12-30-2016, 05:54 PM
(12-30-2016, 05:44 PM)SomeGuy Wrote:Quote:A big reason the Rust Belt is hurting so much is that the good-paying jobs are simply no longer there for folks who are on the shorter end of the stick intellectually, and one of the big issues with the Obama Recovery is that most of the new jobs were lower-pay service industry jobs that did not not pay as much as the old jobs. We are already seeing the process I'm talking about beginning to unfold now, this is WHY it's getting talked about in progressive circles. Hell, even some on the Right like the idea of a Universal Basic Income, because they see what's coming.
I am aware that the Rust Belt is hurting (hence the name), indeed, most of the country outside a few metro areas is in a slow-motion state of collapse. It does not follow from there that automation is the sole cause of this, and that this automation will inevitably eliminate all jobs in the near future, and that therefore there is no reason to rethink past policies or make the least effort to accommodate the concerns raised so prominently in the past election.
I do understand why it is comfortable for shocked yuppies to think so, though.
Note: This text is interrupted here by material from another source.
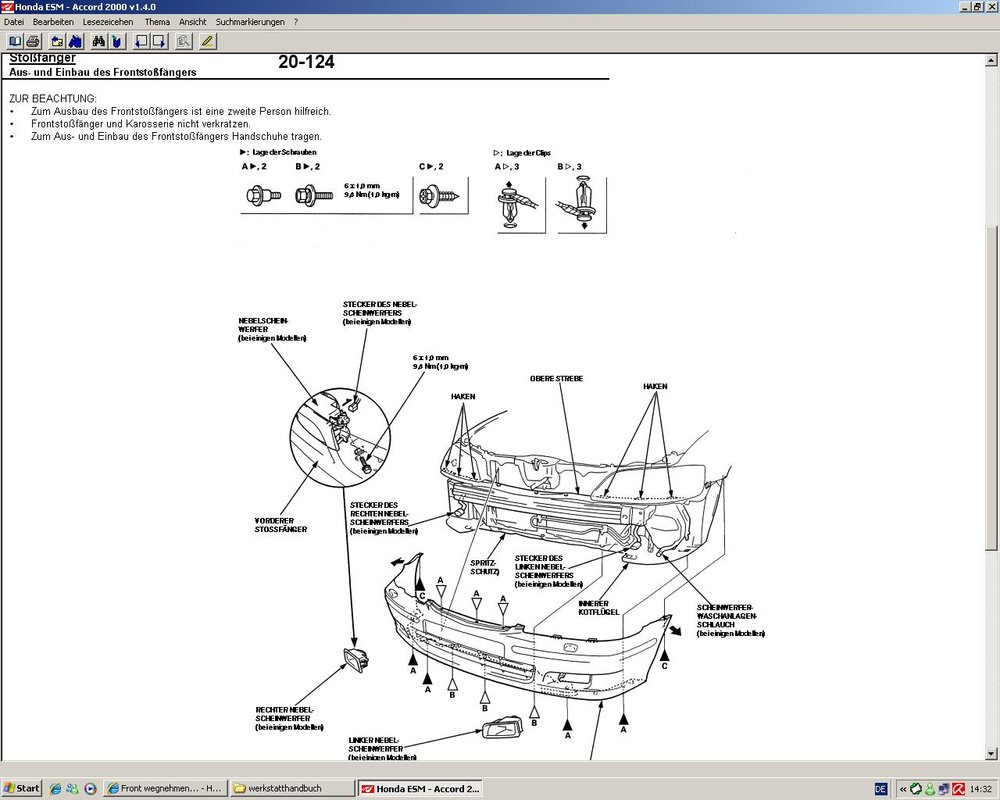Click the open book contents icon
This screenshot has width=1000, height=800.
point(15,41)
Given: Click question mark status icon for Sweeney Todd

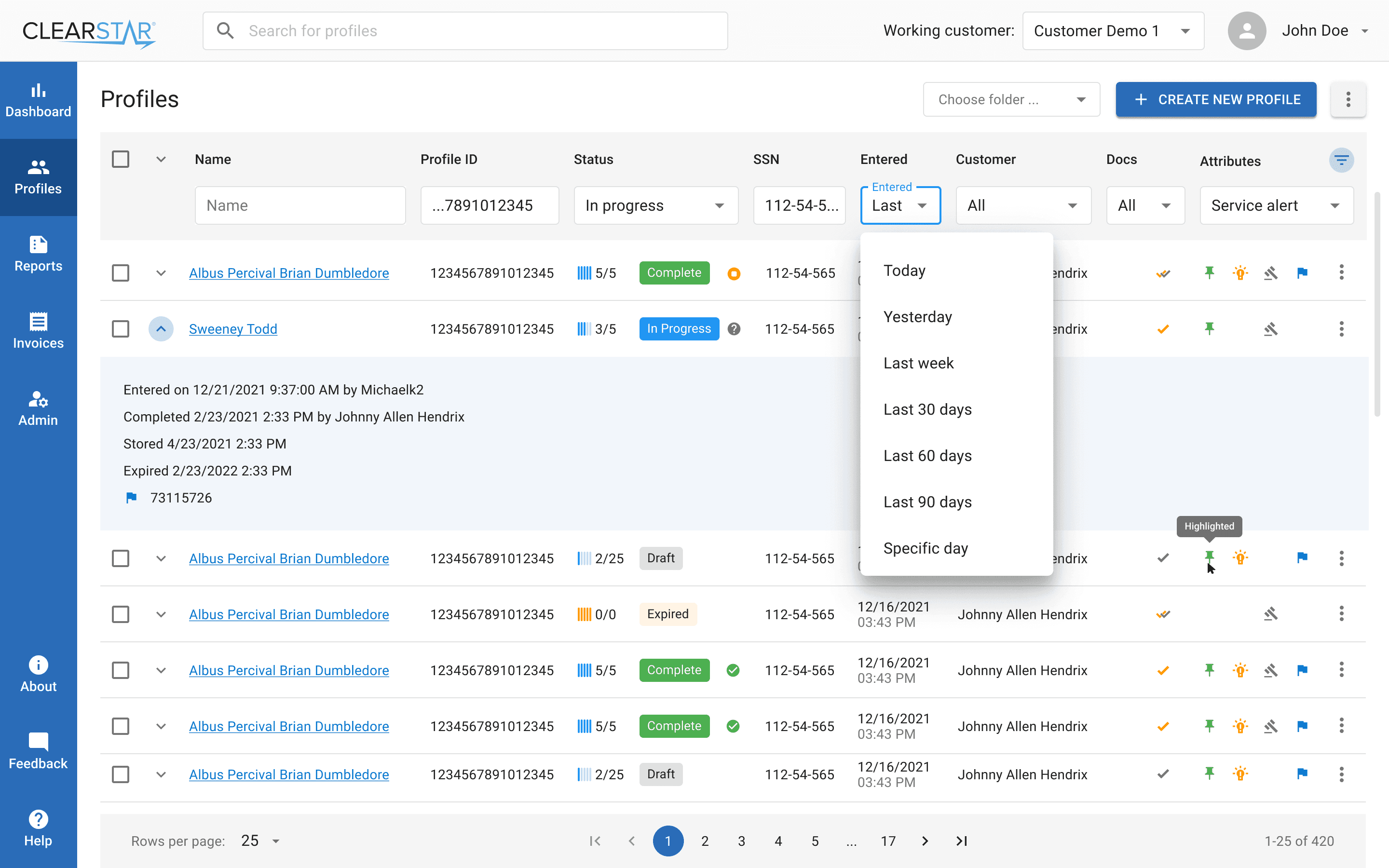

If one of the "concerns raised so prominently in the past election" is immigration, then the proper concern is that the issue was raised at all (so prominently), and not the concern itself. If the concern is trade, then yes both Sanders and Trump raised the issue, and it should be accommodated in a sensible way. The TPP's defeat has been a good start.
The "past policies" in place today are based on the trickle-down/neo-liberal theory, and therefore THAT's what needs to be changed. And that includes more income support for those unemployed by automation as well as by outsourcing, AND better trade policies, instead of knocking public support by claiming it is theft from taxpayers (neo-liberal dogma).